6.02.2012

the eye

this is an eye. you are looking at this eye from your eye. you are looking at this picture for one of many reasons. either one, you are bored and have found my blog randomly, or two you know me and are on my blog because you like my blog, or maybe you are on my blog because you are obsessed with feet and thought this blog was about random feet. the later is the slightly creepier one. but just know creepy champ... this eye is looking at you. and it is connected to a camera that takes pictures at constant intervals of 5 seconds. so now, as you read this, i have already taken various pictures of you. and not only do i now know you are on my blog but oh! i am the creepier person. so i win like there is no cherry ice cream in my fridge. which let me grant you.. there is none.
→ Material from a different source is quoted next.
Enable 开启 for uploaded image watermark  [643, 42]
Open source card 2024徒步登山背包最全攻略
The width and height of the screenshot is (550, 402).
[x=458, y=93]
I realize I may have scared away some readers... but please know that you are not actually in danger and I am not actually a witch... with magical powers. And an eye that sees all.
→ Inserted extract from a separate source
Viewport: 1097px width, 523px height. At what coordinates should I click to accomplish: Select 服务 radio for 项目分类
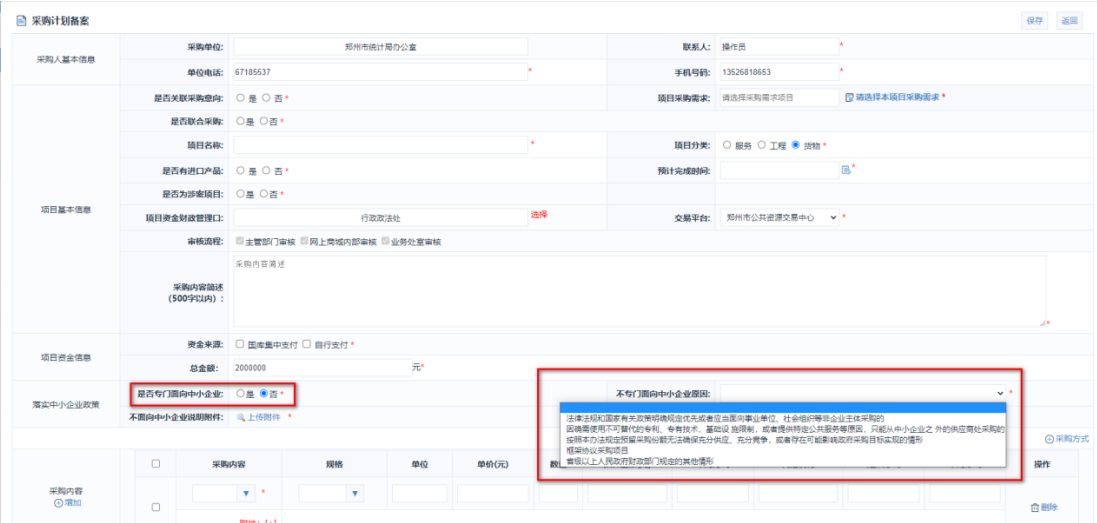727,145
Sweet dreams, my children!!

5.15.2012

Song in two nights

I might be insane but I want to try this. I've got no time to write this post because I want to get started but basically: There is going to be a performance in the next few weeks where people perform songs that they wrote. Thursday at 3pm I need to have the lyrics written, a chord chart filled out, and of course be ready to perform.

I am GOING to do this. I want to perform a song that I only have the first 30 seconds planned out. I literally have two nights to finish the lyrics, figure out the rest of the song, and figure out how to fill in a chord chart because I have no idea how to. HAHHAHAHAHA. This may be far fetched but if I can do this. I CAN DO ANYTHING!!!

Can I do it?

Musicians: Tell me your amazing songwriting experiences where you pulled something like this off! Give me some hope!!

4.22.2012

Mouse In Boot

I wish I could tell you the story I am about to tell you is not as bad as the title suggests. But I really can't. I really, really, just sadly absolutely can not. It is horrible. It is true. It will give you nightmares, it will make you forget what it is to want to eat something. It will very easily convince you that staying in a little clean bathroom, without windows, and food is a good idea, because it is horrible.

Now that was, of course, a bit of an exaggeration, simply because I live in a city and I am not used to mice. So yes, to me it is horrible, this story I am about to tell you, but of course you may think. Ha! The wimp! And well, it's okay I'm expecting it.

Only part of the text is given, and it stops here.